= Big Read (German) =

The Big Read initiative was launched in Germany by the public television broadcaster ZDF in 2004, under the name "Das große Lesen", with the support of the Börsenverein des Deutschen Buchhandels and Stiftung Lesen. Based on the BBC version of Big Read, it was designed as a game show to determine the top 50 books read and liked by the German people.

An initial list of 200 books was sent to more than 10,000 bookshops to start the survey. 60,000 votes were already cast within the first week. Four weeks later, the list had grown to 12,615 book nominations, and after the casting of 250,000 votes the 'winners' were determined.

Material:

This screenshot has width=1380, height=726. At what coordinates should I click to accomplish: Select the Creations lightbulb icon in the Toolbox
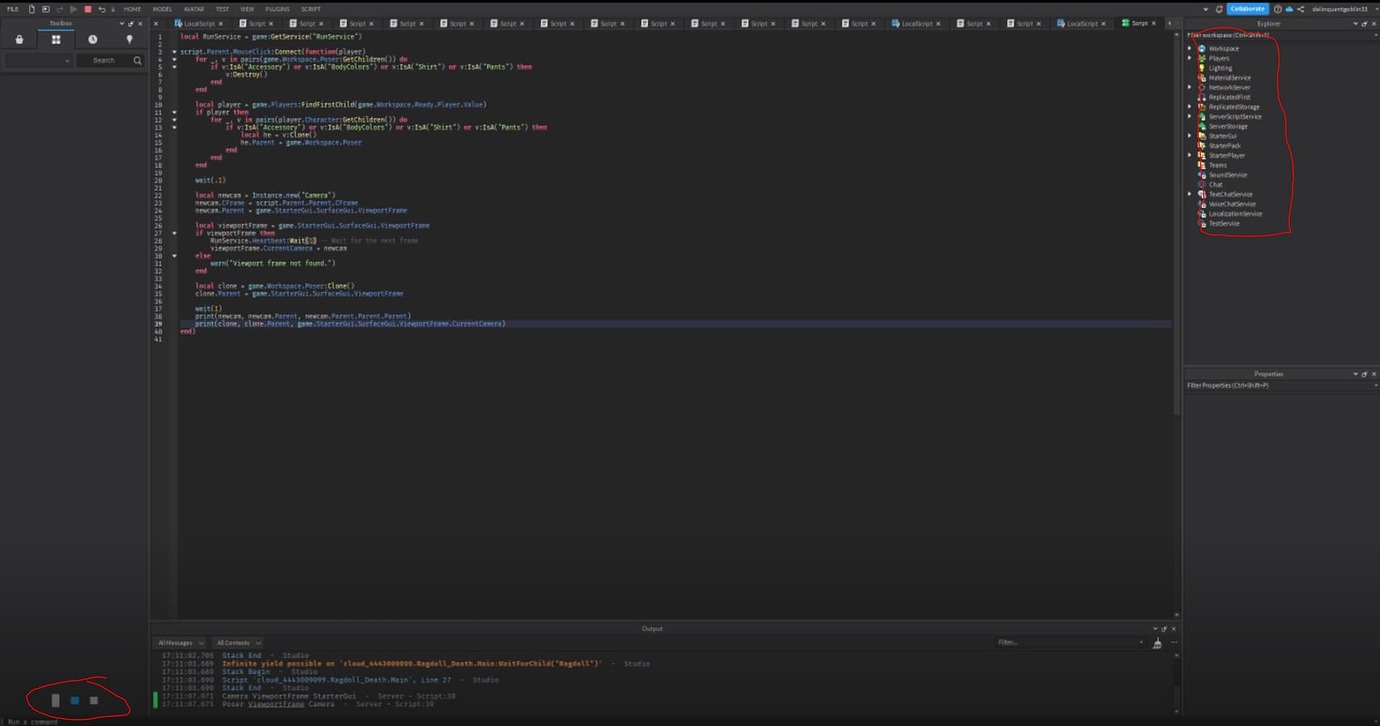pyautogui.click(x=130, y=39)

Work required: Transcribe part of the text on the German Big Read: begin at the words "The Big Read" and stop after the words "the German people.". The data plays no part in what comes next.

Reply to the task:
The Big Read initiative was launched in Germany by the public television broadcaster ZDF in 2004, under the name "Das große Lesen", with the support of the Börsenverein des Deutschen Buchhandels and Stiftung Lesen. Based on the BBC version of Big Read, it was designed as a game show to determine the top 50 books read and liked by the German people.